The state of our mental health: Addressing quality of care in mental health
The 2019 Royal Commission into Victoria’s Mental Health System provided “chilling and detailed documentation of the poor quality of care provided to people with serious mental illness in our state”, says Monash Pro Vice Chancellor and Professor of Psychiatry, David Copolov, AO.
Victoria’s Premier Daniel Andrews has promised to implement all of the Royal Commission’s recommendations. The commission received more than 3000 submissions - the final report is due in October 2020.
In the meantime, the State Government will set about introducing the recommendations, part of the interim report released late last year. These include administering a special levy, or tax, to fund improved mental health services in the state, adding 170 acute mental health beds for young people and adults, and expanding follow-up care for people who have attempted suicide.
The Royal Commission coincided with the Productivity Commission’s report into mental health, which is taking a national perspective. Together the close examination of mental health care being undertaken by the two overlapping commissions represents an historic opportunity to reform mental health services, Professor Copolov said.
He strongly endorsed the Royal Commission’s recommendations in its Interim Report.
The new state of mind
Victoria has seen “a dramatic increase in the emergency department presentations of people with mental illness”, he said.
Half of these patients must wait more than eight hours to be admitted only to be “discharged from hospital much too early, and that’s because, among other reasons, there just aren’t enough mental health beds”.
Professor Copolov said people are more open about mental disorders than they once were, which is obviously a very good thing. “But it may lead to the impression that there’s some sort of contagion, or major increase, whereas the data shows that although there might be some increase in depression and anxiety, especially in younger people, on the whole the figures don’t point to that”.
Head of the Monash Department of Psychiatry Professor Suresh Sundram also endorsed the Royal Commission’s interim recommendations.
The mentally ill are over-represented in courts and prisons, homeless shelters and among the Indigenous population, he says.
“We need to be able to provide much more holistic and comprehensive treatment programs.” (One of the interim recommendations is that a centre focused on culturally appropriate care for Aboriginal Victorians be established, to work closely with community-run organisations.)
Moving forward with care
Professor Sundram said that because mental illnesses are not as stigmatised as they once were, our society was now ready to “dedicate itself to achieving the sorts of advances that will ultimately lead to prevention and cure”.
While survival rates for cancer have improved greatly during the past 30 or 40 years, the most severe mental illnesses – including schizophrenia, bipolar disorder and major depression – have not received the same research focus as cancer and deserve to do so, Professor Sundram says.
He described these conditions as “chronic persistent lifelong disabling illnesses”.
“The interventions that we have for them are relatively limited,” he says. “All that links them is the fact they are illnesses which principally affect the brain and we don’t know what their underlying pathology is.”

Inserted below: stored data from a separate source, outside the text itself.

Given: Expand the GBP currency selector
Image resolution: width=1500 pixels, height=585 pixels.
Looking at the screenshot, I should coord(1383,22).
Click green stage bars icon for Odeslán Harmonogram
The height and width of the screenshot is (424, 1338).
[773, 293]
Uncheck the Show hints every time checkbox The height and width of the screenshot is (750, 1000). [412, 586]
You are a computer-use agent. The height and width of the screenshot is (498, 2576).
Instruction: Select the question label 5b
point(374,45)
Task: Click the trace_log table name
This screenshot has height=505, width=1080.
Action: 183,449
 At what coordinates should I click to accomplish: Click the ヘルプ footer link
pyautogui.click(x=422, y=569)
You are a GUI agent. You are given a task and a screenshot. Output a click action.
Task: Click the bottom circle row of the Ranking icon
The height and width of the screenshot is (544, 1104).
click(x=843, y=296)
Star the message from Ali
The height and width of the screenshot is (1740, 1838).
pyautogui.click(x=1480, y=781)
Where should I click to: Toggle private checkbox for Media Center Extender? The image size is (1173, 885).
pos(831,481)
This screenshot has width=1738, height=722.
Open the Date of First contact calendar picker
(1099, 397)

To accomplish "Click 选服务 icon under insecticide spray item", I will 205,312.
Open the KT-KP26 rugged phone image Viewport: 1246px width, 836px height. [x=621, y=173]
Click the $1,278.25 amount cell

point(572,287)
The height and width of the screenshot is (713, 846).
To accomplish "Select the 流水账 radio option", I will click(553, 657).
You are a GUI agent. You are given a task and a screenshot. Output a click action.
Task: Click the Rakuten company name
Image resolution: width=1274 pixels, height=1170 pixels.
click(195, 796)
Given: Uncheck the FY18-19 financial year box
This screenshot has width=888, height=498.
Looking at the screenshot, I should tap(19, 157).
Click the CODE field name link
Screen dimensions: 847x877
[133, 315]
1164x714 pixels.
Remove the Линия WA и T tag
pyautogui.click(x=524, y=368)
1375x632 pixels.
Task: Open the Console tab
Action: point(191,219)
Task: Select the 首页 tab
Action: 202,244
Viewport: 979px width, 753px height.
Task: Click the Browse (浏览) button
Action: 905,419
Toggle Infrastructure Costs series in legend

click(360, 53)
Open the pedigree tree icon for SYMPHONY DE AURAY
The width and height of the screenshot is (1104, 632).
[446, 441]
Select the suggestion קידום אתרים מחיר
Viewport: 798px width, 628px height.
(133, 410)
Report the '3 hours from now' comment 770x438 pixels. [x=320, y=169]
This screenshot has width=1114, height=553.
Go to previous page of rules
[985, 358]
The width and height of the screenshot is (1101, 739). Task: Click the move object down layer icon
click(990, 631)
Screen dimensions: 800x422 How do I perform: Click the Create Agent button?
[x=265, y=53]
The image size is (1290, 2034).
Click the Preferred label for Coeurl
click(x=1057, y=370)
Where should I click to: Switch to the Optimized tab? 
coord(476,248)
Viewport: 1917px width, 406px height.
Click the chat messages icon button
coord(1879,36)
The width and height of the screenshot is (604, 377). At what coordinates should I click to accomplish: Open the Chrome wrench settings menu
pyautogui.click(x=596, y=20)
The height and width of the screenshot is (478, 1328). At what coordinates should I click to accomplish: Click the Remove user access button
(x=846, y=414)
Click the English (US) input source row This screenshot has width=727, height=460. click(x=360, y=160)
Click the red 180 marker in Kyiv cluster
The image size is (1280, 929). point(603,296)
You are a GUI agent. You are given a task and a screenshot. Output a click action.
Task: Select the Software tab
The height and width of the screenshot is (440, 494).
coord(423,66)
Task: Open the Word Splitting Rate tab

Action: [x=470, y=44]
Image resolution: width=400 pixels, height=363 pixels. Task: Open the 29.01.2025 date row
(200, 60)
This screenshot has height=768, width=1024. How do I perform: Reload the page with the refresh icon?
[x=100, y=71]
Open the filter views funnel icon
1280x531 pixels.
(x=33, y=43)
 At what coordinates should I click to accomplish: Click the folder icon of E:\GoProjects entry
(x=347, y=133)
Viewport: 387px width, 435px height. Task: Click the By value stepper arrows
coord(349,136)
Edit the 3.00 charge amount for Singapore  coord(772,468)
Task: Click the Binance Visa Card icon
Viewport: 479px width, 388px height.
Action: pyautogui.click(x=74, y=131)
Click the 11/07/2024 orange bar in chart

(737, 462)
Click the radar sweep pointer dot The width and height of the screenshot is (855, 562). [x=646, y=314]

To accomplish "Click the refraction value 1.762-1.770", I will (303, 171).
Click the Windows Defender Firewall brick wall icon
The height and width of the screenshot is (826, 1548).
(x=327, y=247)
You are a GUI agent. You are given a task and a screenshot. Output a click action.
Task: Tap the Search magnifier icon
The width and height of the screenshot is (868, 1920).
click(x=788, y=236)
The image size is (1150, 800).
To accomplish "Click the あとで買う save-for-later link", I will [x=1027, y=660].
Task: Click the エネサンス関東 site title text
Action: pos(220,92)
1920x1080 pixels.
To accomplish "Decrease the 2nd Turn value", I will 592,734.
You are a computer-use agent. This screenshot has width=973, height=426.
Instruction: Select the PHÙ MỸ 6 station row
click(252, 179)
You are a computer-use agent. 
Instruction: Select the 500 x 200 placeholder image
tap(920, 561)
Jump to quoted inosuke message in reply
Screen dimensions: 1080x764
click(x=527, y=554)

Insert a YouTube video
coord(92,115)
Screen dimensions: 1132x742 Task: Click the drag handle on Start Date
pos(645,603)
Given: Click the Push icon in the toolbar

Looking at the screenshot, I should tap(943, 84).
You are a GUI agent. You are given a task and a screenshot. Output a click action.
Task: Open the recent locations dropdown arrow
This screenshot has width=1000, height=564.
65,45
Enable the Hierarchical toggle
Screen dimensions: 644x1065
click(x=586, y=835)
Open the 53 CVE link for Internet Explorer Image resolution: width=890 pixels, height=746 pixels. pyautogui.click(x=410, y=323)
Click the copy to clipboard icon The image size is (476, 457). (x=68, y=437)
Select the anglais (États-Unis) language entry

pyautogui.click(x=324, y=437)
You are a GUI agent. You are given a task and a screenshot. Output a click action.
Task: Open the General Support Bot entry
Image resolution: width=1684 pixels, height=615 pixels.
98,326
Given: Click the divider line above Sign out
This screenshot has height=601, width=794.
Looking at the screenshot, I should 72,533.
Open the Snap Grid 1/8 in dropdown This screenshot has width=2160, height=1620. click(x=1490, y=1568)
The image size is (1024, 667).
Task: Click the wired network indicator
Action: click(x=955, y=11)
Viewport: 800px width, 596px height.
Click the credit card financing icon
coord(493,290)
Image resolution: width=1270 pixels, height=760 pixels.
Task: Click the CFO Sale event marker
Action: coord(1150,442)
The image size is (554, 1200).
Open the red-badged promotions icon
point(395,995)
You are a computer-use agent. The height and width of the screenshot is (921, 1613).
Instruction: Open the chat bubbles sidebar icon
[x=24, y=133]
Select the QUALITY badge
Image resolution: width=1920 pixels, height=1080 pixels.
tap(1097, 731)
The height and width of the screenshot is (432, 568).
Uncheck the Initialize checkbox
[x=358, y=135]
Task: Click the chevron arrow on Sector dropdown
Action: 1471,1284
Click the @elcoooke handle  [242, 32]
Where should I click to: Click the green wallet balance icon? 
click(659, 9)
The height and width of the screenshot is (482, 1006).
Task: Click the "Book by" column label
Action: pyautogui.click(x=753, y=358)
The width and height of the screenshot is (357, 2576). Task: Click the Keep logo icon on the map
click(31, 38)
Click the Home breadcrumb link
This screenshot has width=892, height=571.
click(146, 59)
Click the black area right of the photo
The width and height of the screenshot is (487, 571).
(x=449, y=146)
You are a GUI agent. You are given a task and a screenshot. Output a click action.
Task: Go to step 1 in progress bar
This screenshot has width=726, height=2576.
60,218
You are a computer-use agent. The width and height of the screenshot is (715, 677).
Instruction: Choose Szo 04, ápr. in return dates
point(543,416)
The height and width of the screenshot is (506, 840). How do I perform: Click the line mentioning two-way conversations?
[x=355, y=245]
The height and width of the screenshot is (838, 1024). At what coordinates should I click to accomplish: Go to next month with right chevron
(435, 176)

These severe mental disorders affect about 3.5 per cent of the population. They also contribute to the high rate of suicide in Australia, with schizophrenia patients, for example, about eight to 12 times more likely to commit suicide than the general population.
“Half of those suicides occur within the first three years of diagnosis,” Professor Sundram says. “They realise all the potential that they’ve lost as a consequence of their illness … people think it’s better to be dead.”
Fortunately, the majority of Australians affected by mental illness do not suffer from these chronic illnesses, but from more treatment-responsive commonplace disorders such as mild or moderate anxiety or depression.
According to the Productivity Commission’s Draft Report and several other data sources, 20 per cent of Australians experience some form of mental ill-health each year. But much of “that 20 per cent involves people who have disorders that are not severe,” Professor Copolov says.
The good news is that most psychiatric treatments, including non-pharmacological ones, for such patients are very effective, he says.
“We may not cure people, but we can certainly help them … having or having had a psychiatric disorder is usually entirely compatible with leading a good, productive and enjoyable life.”